De acordo com o Ministério da Saúde, "a situação está sendo tratada com extrema seriedade, visando cuidar dos pacientes e suas famílias e preservar a confiança da população nesse serviço essencial". No último dia 11, data em que o caso foi revelado na imprensa, a pasta informou que determinou uma auditoria urgente pelo Departamento Nacional de Auditoria do SUS (Denusasus) no sistema de transplante do Rio de Janeiro, além da apuração de eventuais irregularidades.

O Ministério Público do Estado do Rio de Janeiro (MPRJ), por meio da 5ª Promotoria de Justiça de Tutela Coletiva da Saúde da Capital, instaurou, no último dia 11, um inquérito civil para investigar possíveis irregularidades na licitação do laboratório PCS Lab Saleme, incluindo a influência do ex-secretário de Saúde do Estado e deputado federal Doutor Luizinho, no processo licitatório. Além do serviço não prestado adequadamente.

O que dizem os citados

Em depoimento, Walter Vieira acusou três de seus funcionários de terem errado na emissão dos laudos dos testes para detecção do HIV, como antecipou Lauro Jardim em seu blog no GLOBO. Segundo o advogado Afonso Destri, que defende o preso, seu cliente afirmou que houve uma preparação incorreta do exame pelo técnico de laboratório Cleber dos Santos, que seria um biólogo capacitado para a tarefa. De acordo com o médico, um tubo utilizado para administrar o sangue coletado do doador de órgãos não teria sido adequadamente manuseado para que pudesse gerar o resultado correto. Assim, o “falso negativo” teria sido gerado e “liberado” por Cleber.
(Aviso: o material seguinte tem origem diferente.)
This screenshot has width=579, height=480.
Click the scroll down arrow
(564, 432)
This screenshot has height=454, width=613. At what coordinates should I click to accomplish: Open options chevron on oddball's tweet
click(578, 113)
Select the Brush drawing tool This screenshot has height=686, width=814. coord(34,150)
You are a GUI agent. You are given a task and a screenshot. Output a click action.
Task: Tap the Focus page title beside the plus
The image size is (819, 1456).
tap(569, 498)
Sobre sua assinatura estar no laudo, Walter Vieira explicou ela foi inserida no documento porque ele foi o último a fazer outros exames, que não o de HIV. Esse teste foi feito em janeiro. Sobre o segundo laudo, o sócio da PSC disse que Ivanilson dos Santos identificou a reação positiva para o vírus, mas lançou o resultado errado no sistema do laboratório. Esse laudo foi assinado por Jacqueline de Assis, já que Ivanilson não teria credenciais para “liberar” o resultado. Esse resultado levou à infecção de três pessoas que receberam rins e fígado.
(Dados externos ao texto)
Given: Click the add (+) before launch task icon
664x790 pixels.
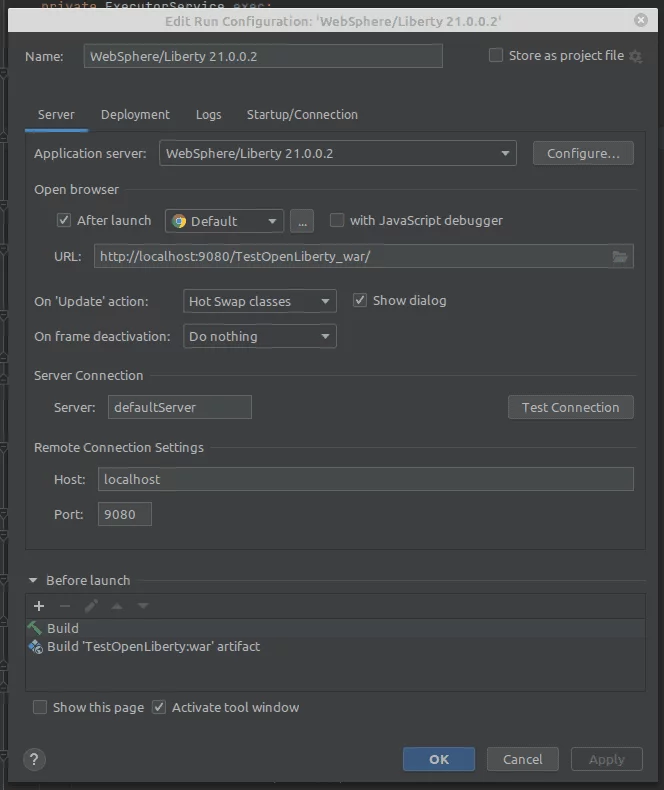Looking at the screenshot, I should pos(39,606).
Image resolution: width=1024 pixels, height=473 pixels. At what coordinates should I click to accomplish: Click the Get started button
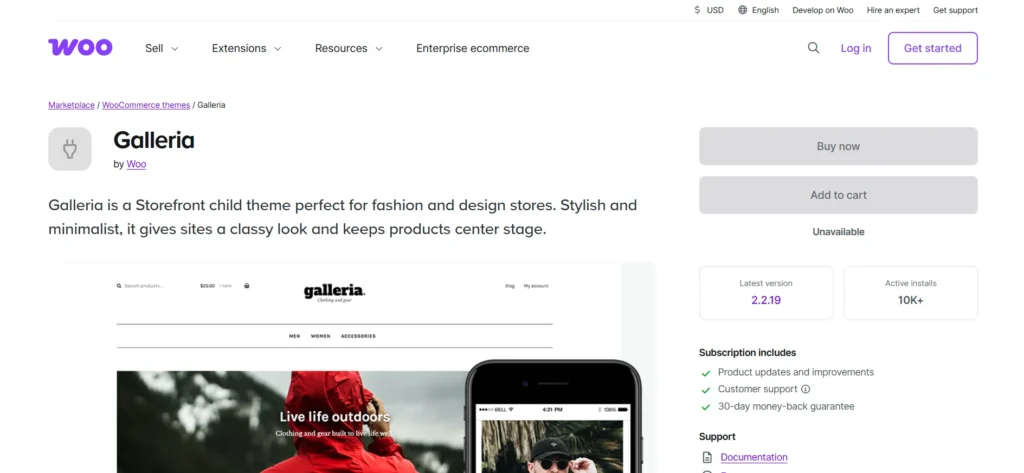(933, 48)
Em depoimento à polícia, Matheus preferiu se manter em silêncio desta vez. Ele deve depor ainda nesta semana, assim que sua defesa tiver acesso aos autos da investigação.

Em nota, o laboratório PCS Lab afirma que "abriu sindicância interna para apurar as responsabilidades do caso envolvendo diagnósticos de HIV em pacientes transplantados". O caso foi classificado como "um episódio sem precedentes na história da empresa, que atua no mercado desde 1969". A empresa ainda destaca que "informou à Central Estadual de Transplantes os resultados de todos os exames de HIV realizados em amostras de sangue de doadores de órgãos entre 1º de dezembro de 2023 e 12 de setembro de 2024, período em que prestou serviços à Fundação de Saúde do Governo do Estado". Ainda no comunicado, o PCS Lab afirma que "dará suporte médico e psicológico aos pacientes infectados com HIV e seus familiares".

Os outros citados no caso, até o momento, não se manifestaram.